It is You, O Lord, who are my hope, my trust
TUESDAY OF HOLY WEEK : 26th March 2024
Is 49:1-6; Ps. 70:1-6, 15, 17;
Jn. 13:21-33, 36, 38 (Ps. Wk. II)
God has endowed us with free will so that we can choose freely and willingly to love or reject Him. With this gift of free will, we manifest His divine image by our rational ability to choose good over evil. At the same, God recognises that with this freedom comes evil choices, as both Judas and Simon Peter demonstrated. For on the same night, the former betrayed Him, the latter denied Him.

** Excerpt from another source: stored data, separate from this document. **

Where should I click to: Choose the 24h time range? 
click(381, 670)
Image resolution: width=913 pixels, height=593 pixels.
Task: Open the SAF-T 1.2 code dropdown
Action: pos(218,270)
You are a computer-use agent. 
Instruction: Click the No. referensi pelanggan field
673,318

However, Peter was moved by Jesus’ gaze in a graced encounter with the Lord. In humility, he confronted the truth of his despondency. He repented and relied on God’s grace and loving kindness to redeem and renew him. Whereas Judas despaired, Simon Peter’s sorrowing led him to hope and recover a sense of God’s infinite mercy and compassion, and that made the life-saving difference. Judas was prideful and depended on himself. He felt he was beyond the reach of God’s mercy and forgiveness and ended up hopeless and in despair.

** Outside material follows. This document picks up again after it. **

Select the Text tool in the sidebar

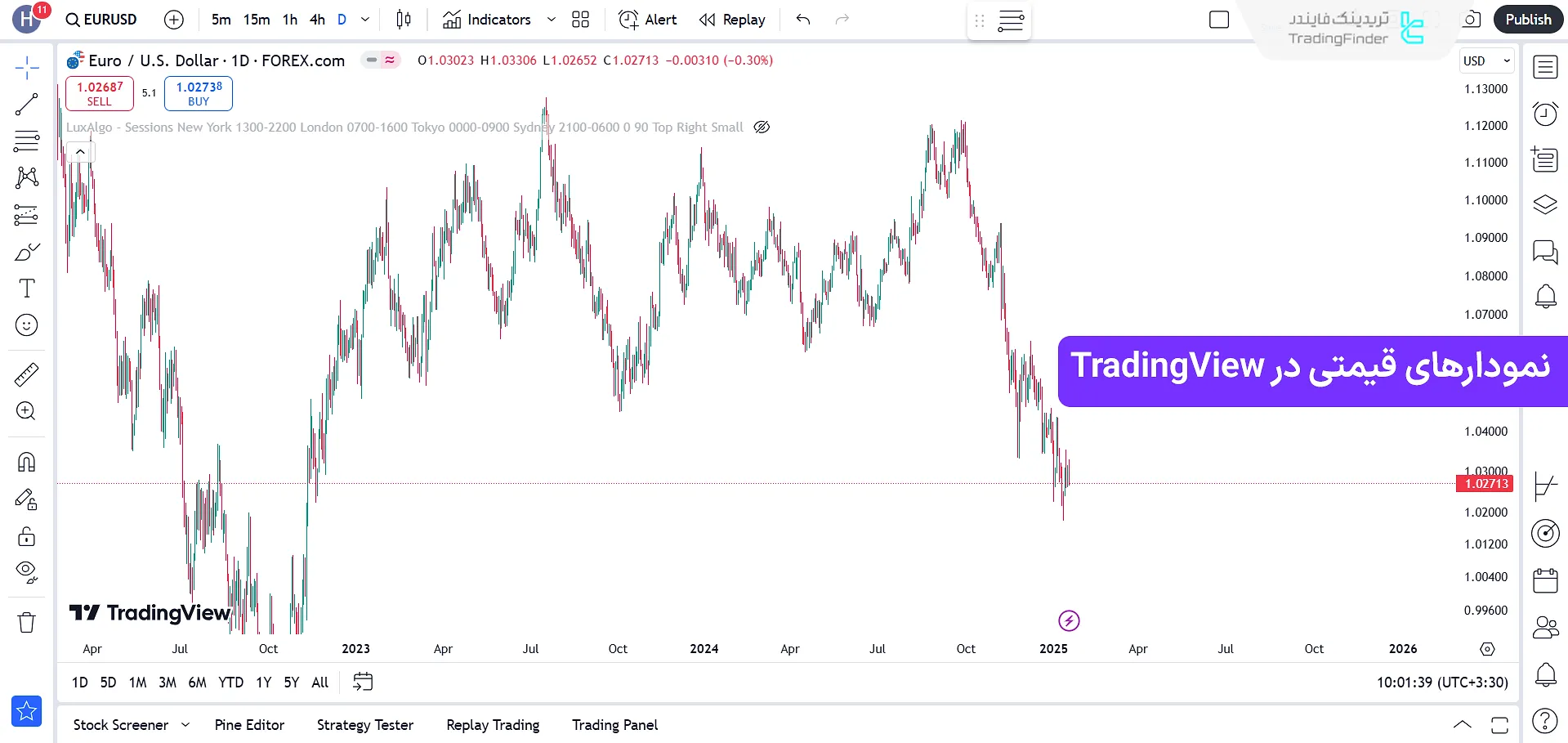pyautogui.click(x=26, y=289)
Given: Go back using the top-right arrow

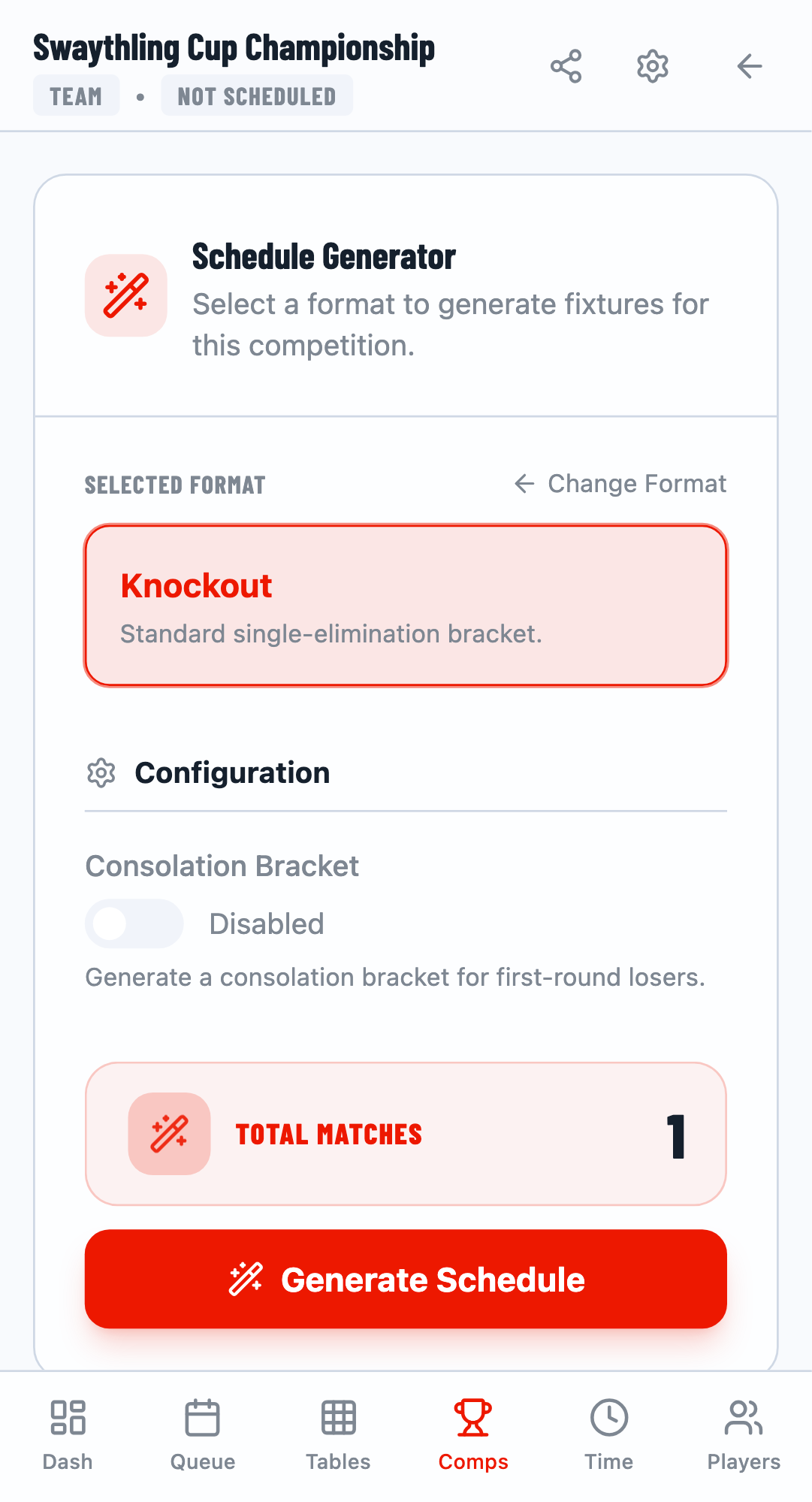Looking at the screenshot, I should click(748, 66).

God is ever ready to forgive. The way of the spiritual life and the path to holiness, as lived by countless Saints, is to be of poverty in spirit in acknowledging our own brokenness and sinfulness, and reliance on God’s abounding mercy and love. In Peter, the Lord teaches us not to idly presume His mercy nor to despair in our sinfulness. In Jesus, Peter took refuge.
“It is You, O Lord, who are my hope, my trust.”